Single by Building 429

from the album Listen to the Sound
- Released: 2012
- Genre: Christian rock
- Length: 3:22
- Label: Essential
- Songwriters: Jason Roy, Jason Ingram

Music video
- "Where I Belong" on YouTube

= Where I Belong (Building 429 song) =

"Where I Belong" is a song by Christian rock band Building 429 from their 2011 album Listen to the Sound. Written by Jason Roy and Jason Ingram, it was released on Essential Records. It was named 2013 Billboard Magazine Christian Song of the Year after topping the US Billboard Christian Songs chart. It was certified gold by the Recording Industry Association of America (RIAA). "Where I Belong" also appears on WOW Hits 2013.

==Meaning==
Roy said about the song: "'Where I Belong' is one song the whole thought process of the record was built on, basically saying that nothing on earth can ever satisfy us or make us feel whole because it's not our home... We're made for His glory and His glory alone and it's basically my 'bring it on song' [against earthly temptation] that feels like a rocket going to the moon."

==Chart performance==
The song topped the US Billboard Christian Songs chart for 15 consecutive weeks, the longest-running No. 1 single of 2013.

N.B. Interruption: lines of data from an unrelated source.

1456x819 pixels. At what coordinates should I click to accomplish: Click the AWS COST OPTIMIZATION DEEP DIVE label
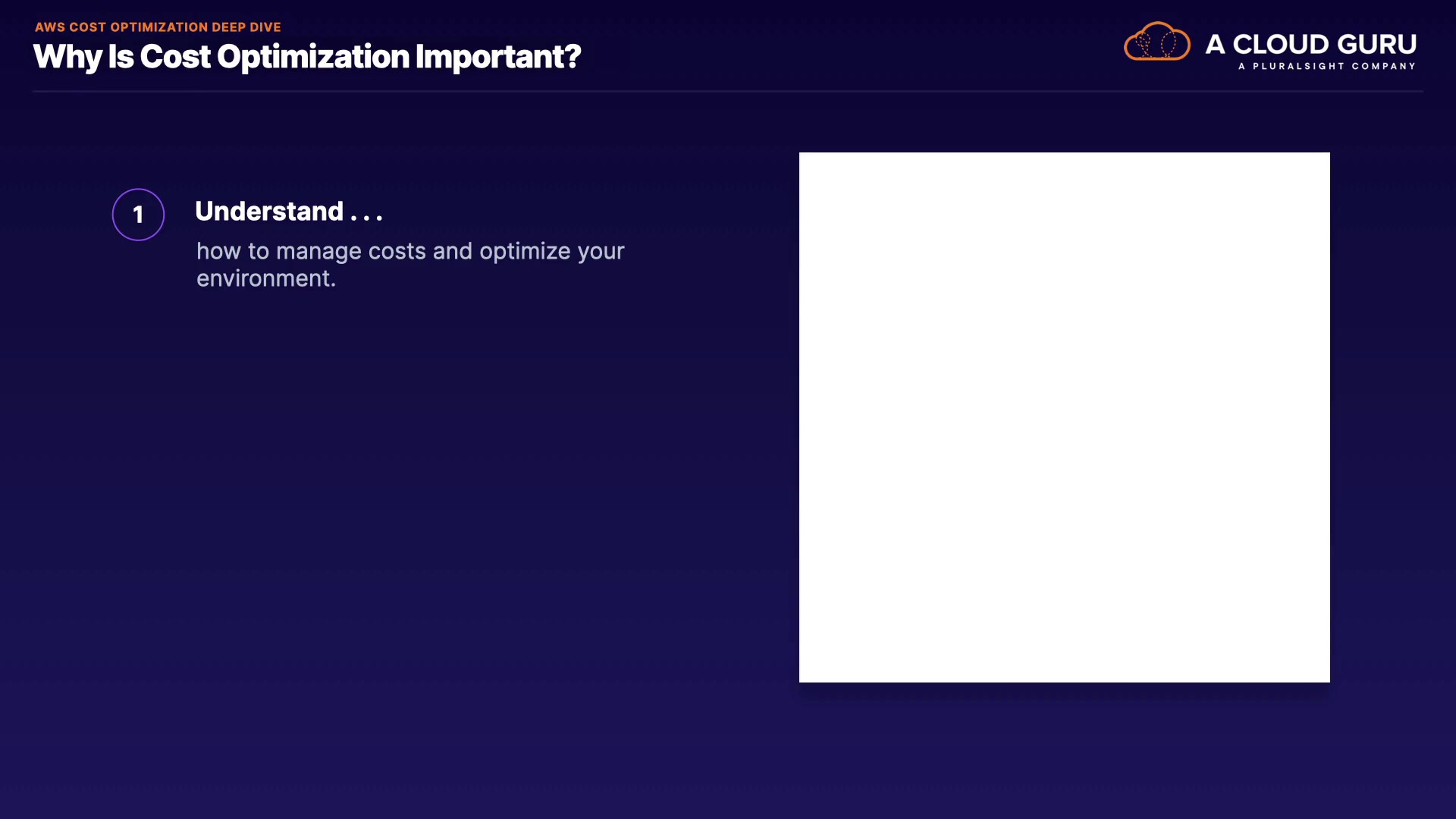[158, 27]
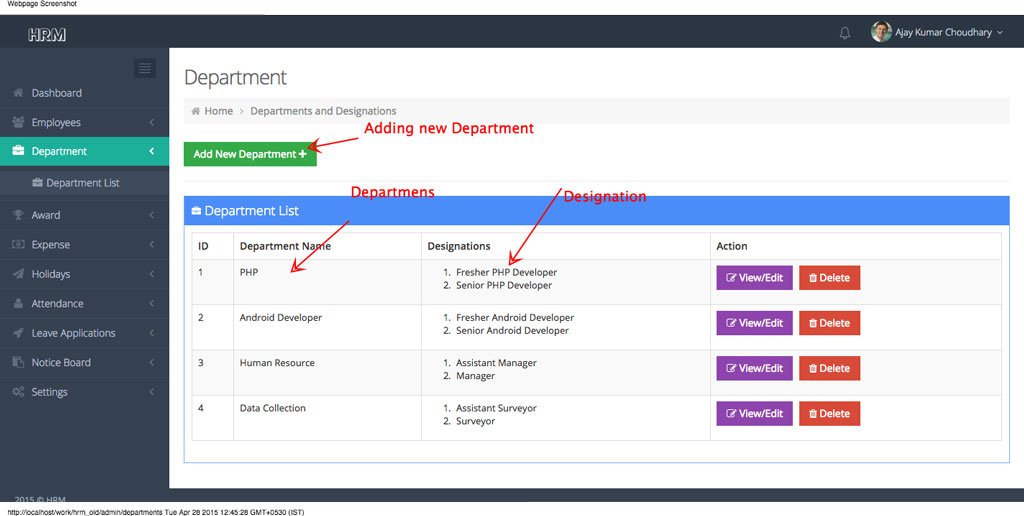Viewport: 1024px width, 516px height.
Task: Collapse the Department menu chevron
Action: [151, 151]
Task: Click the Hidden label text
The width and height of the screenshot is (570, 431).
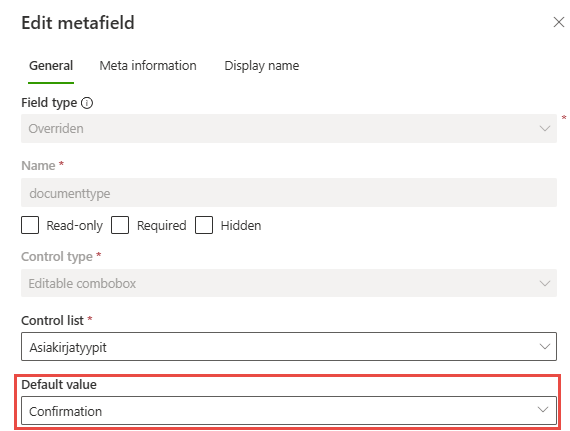Action: 241,226
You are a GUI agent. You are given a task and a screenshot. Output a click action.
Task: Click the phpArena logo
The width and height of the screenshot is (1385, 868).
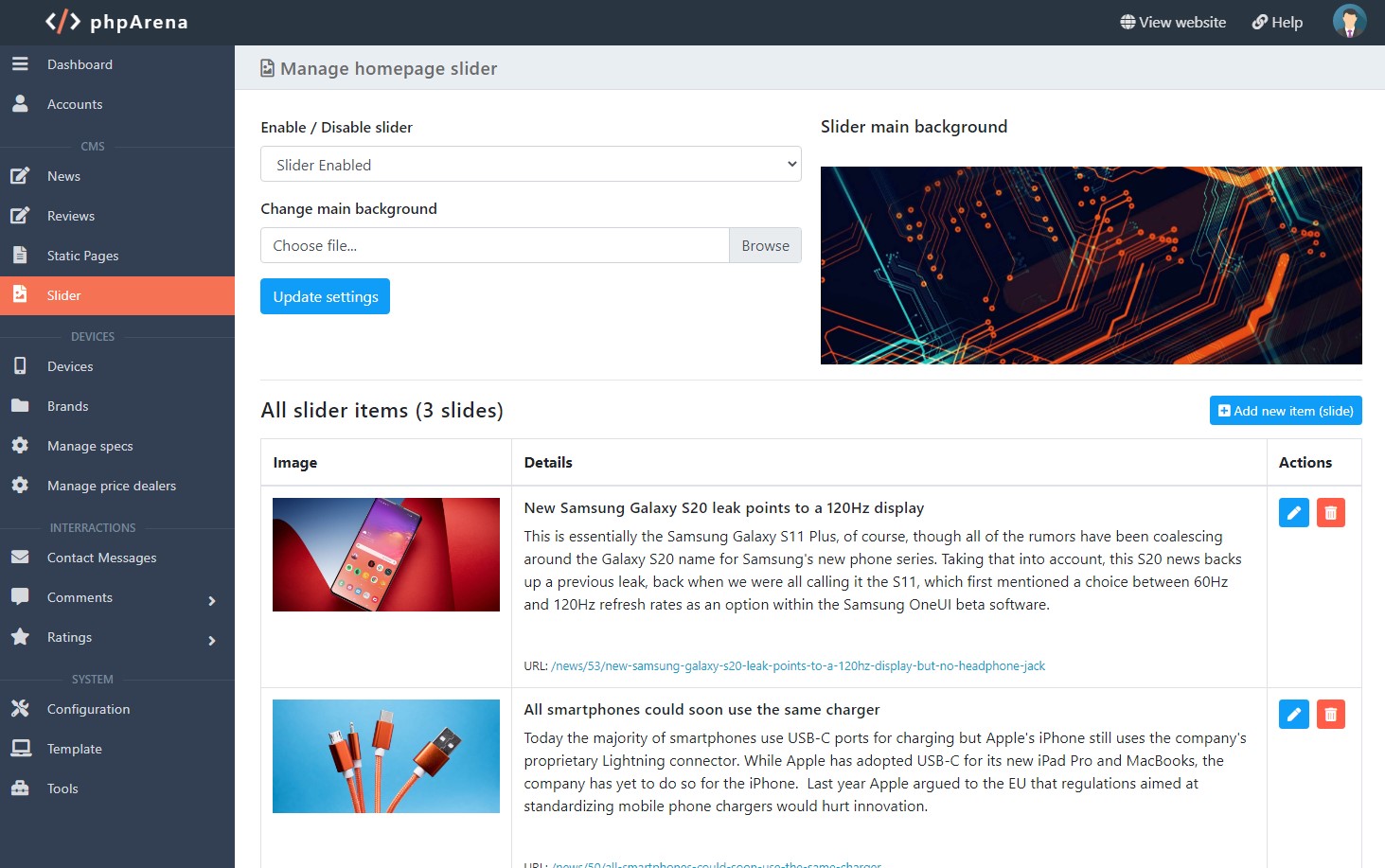tap(116, 22)
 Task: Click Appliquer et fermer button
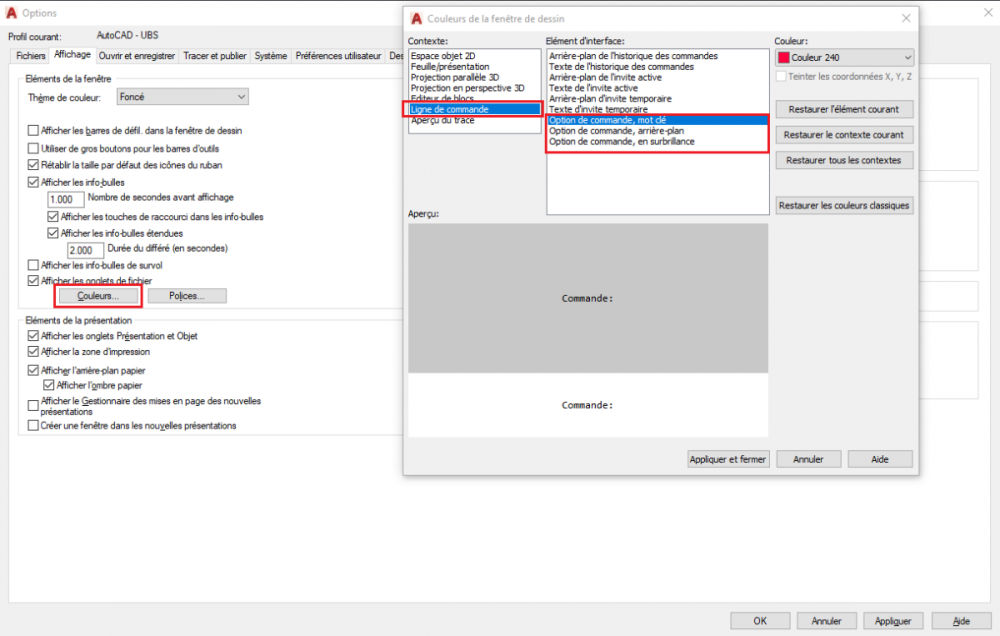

"Where I Belong" was ranked as the 2013 Billboard Magazine Christian Song of the Year, despite a big showing by Matt Redman and his song "10,000 Reasons (Bless the Lord)" that had three separate stints at No. 1 for a total of 13 weeks that year. The song spent 63 weeks in total in the Christian Songs chart.

==Charts==

===Weekly charts===

| Chart (2012) | Peak position |
|---|---|
| US Bubbling Under Hot 100 (Billboard) | 19 |
| US Christian AC (Billboard) | 1 |
| US Christian Airplay (Billboard) | 1 |
| US Heatseekers Songs (Billboard) | 20 |
| US Hot Christian Songs (Billboard) | 1 |

===Year-end charts===

| Chart (2012) | Peak position |
|---|---|
| US Christian Songs (Billboard) | 1 |
| US Christian AC (Billboard) | 1 |

===Decade-end charts===

| Chart (2010s) | Position |
|---|---|
| US Christian Songs (Billboard) | 8 |

==Certifications==

| Region | Certification | Certified units/sales |
| United States (RIAA) | Gold | 500,000^{‡} |
^{‡} Sales+streaming figures based on certification alone.